→ **MATERIAL FOR THE TASK**
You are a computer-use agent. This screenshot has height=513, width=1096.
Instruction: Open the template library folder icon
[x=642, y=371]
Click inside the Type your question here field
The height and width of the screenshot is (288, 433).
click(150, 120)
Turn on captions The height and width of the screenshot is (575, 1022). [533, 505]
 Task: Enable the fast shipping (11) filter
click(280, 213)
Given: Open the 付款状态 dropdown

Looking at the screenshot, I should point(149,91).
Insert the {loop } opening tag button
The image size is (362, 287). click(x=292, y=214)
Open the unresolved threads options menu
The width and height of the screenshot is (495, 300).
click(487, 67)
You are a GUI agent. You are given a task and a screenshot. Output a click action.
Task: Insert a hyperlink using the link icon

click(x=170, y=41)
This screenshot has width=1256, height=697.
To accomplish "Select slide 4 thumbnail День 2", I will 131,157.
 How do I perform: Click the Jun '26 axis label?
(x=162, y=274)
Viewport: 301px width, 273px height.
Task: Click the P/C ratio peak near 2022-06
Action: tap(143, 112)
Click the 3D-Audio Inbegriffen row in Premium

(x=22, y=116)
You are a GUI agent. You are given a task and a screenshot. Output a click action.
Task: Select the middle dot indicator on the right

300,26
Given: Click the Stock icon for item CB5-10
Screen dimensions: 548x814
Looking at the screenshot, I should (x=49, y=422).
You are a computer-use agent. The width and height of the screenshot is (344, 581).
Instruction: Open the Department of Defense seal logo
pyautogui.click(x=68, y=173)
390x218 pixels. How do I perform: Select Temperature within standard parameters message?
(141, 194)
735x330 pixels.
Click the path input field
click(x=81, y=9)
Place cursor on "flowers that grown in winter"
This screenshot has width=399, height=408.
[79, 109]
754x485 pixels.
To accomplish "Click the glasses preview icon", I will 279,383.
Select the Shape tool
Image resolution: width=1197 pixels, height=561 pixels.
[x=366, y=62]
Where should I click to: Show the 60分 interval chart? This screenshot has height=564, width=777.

→ **PROMPT**
Rewrite the material from the line containing "How do I perform: Click" through the end of the material, replacing "pixels" with "px" and leaving everything else as it is.

→ **THE REPLY**
 How do I perform: Click the Jun '26 axis label?
(x=162, y=274)
Viewport: 301px width, 273px height.
Task: Click the P/C ratio peak near 2022-06
Action: tap(143, 112)
Click the 3D-Audio Inbegriffen row in Premium

(x=22, y=116)
You are a GUI agent. You are given a task and a screenshot. Output a click action.
Task: Select the middle dot indicator on the right

300,26
Given: Click the Stock icon for item CB5-10
Screen dimensions: 548x814
Looking at the screenshot, I should (x=49, y=422).
You are a computer-use agent. The width and height of the screenshot is (344, 581).
Instruction: Open the Department of Defense seal logo
pyautogui.click(x=68, y=173)
390x218 px. How do I perform: Select Temperature within standard parameters message?
(141, 194)
735x330 px.
Click the path input field
click(x=81, y=9)
Place cursor on "flowers that grown in winter"
This screenshot has width=399, height=408.
[79, 109]
754x485 px.
To accomplish "Click the glasses preview icon", I will 279,383.
Select the Shape tool
Image resolution: width=1197 px, height=561 px.
[x=366, y=62]
Where should I click to: Show the 60分 interval chart? This screenshot has height=564, width=777.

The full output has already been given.